Im Hinblick auf eine sichere und sachgerechte Umsetzung der Substitution werden im Folgenden drei Empfehlungen ausgesprochen: der ärztlich begleitete Informationsaustausch, die Begrenzung mehrfacher Wechsel und der Verzicht auf exklusive Rabattverträge.

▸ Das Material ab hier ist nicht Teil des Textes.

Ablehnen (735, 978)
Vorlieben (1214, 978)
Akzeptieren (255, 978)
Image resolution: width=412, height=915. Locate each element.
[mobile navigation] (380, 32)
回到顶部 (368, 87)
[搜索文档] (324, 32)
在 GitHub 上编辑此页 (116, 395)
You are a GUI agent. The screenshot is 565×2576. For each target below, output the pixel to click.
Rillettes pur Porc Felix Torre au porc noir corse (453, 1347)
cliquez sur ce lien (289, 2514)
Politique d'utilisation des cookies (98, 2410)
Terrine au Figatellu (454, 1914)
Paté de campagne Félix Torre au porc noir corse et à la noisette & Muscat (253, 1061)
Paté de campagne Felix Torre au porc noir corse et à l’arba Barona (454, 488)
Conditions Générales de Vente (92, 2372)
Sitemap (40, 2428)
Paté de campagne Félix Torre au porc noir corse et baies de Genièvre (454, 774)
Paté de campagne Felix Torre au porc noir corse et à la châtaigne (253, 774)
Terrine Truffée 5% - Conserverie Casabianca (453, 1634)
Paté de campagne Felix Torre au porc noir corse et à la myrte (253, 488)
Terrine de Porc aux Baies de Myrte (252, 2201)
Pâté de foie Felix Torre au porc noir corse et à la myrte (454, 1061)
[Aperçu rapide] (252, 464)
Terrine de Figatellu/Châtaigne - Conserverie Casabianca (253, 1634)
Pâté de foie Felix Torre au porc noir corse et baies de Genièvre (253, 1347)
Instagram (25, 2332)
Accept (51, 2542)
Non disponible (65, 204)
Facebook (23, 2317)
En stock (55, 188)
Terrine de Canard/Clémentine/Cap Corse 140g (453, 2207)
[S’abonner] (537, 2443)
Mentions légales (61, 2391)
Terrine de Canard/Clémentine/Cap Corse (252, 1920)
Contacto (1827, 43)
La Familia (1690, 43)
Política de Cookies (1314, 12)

  1. Ärztliche Begleitung sicherstellen: Substitution auf Arztapplikation beschränken und Wechsel dokumentieren

    Studien haben zwar einerseits gezeigt, dass eine Umstellung von Originalpräparat auf Biosimilar mit guten Ergebnissen möglich ist. Gleichzeitig wurde aber auch deutlich, dass bis zu 30 Prozent der Patientinnen und Patienten die Therapie nach einem Austausch abbrechen. Zurückgeführt wird dies auf den Nocebo-Effekt, also die Erwartung, dass wegen des „schlechteren“ Medikaments ein negatives Ereignis eintritt. Dieser Effekt führt – analog zum positiven Placebo-Effekt – zu negativen Symptomen, die sowohl subjektiver als auch objektiver Natur sein können. Als wirksamstes „Gegenmittel“ gegen diesen Nocebo-Effekt wird von internationalen und nationalen Organisationen ein intensives Gespräch zwischen Ärztin bzw. Arzt und Patientin und Patient angesehen. Eine solche vertiefte Kommunikation über Sinn und Zweck des Austauschs sowie die therapeutische Gleichwertigkeit ist im Rahmen einer Substitution in der Apotheke jedoch nicht in vergleichbarer Weise möglich.

    Ein sicherer Informationsaustausch ließe sich gewährleisten, wenn die Substitution auf Produkte beschränkt würde, die ärztlich appliziert werden – Produkte zur Selbstanwendung wären entsprechend auszunehmen. Darüber hinaus sollten sämtliche Präparate-Wechsel systematisch erfasst werden.

  2. Multiple Switches ausschließen: Substitution auf Erstverordnung beschränken, ärztliche Prüfung voraussetzen

    Ein einmaliger Wechsel vom Referenzbiologikum zu einem Biosimilar kann unter bestimmten Voraussetzungen auf Basis gesicherter Daten wirtschaftlich vertretbar sein. Für mehrfache Wechsel zwischen verschiedenen Biosimilars hingegen fehlt bislang eine belastbare Evidenz, die eine unbedenkliche Therapiefortführung ohne Wirkverlust oder unerwartete Nebenwirkungen belegen könnte. Insbesondere chronisch kranke Menschen, die gut auf eine bestehende Therapie eingestellt sind, könnten durch Wirkverlust, unerwartete Nebenwirkungen, Nocebo-Effekte und Applikationsfehler beim Umgang mit unterschiedlichen Spritzen und Pens Wirksamkeitsverluste oder sogar Schäden erleiden. Eine Substitution sollte daher nur bei der Erstverordnung möglich sein und in der Folge nur in begründeten Ausnahmefällen und nach entsprechender ärztlicher Prüfung.

  3. Exklusive Rabattverträge vermeiden: Versorgungssicherheit gewährleisten

    Apotheken sind gesetzlich verpflichtet, Arzneimittel nach wirtschaftlichen Vorgaben abzugeben – sei es durch die Auswahl eines der preisgünstigsten Präparate oder durch die Bindung an ein rabattiertes Produkt. Besonders eng wird dieser Handlungsspielraum bei Exklusivverträgen, bei denen eine Krankenkasse mit nur einem Hersteller einen Rabattvertrag schließt. In diesen Fällen ist die Apotheke verpflichtet, ausschließlich dieses eine Präparat abzugeben – unabhängig von individuellen Therapieerfordernissen.

    Diese Einschränkung kann sich bei biotechnologisch hergestellten Arzneimitteln besonders nachteilig auswirken: Ihre Herstellung ist komplex, zeitintensiv und nicht kurzfristig skalierbar. Die Erfahrungen mit Generika zeigen, dass exklusive Vertragsmodelle das Risiko von Lieferengpässen erhöhen – bei Biosimilars würde sich dieses Risiko noch verstärken.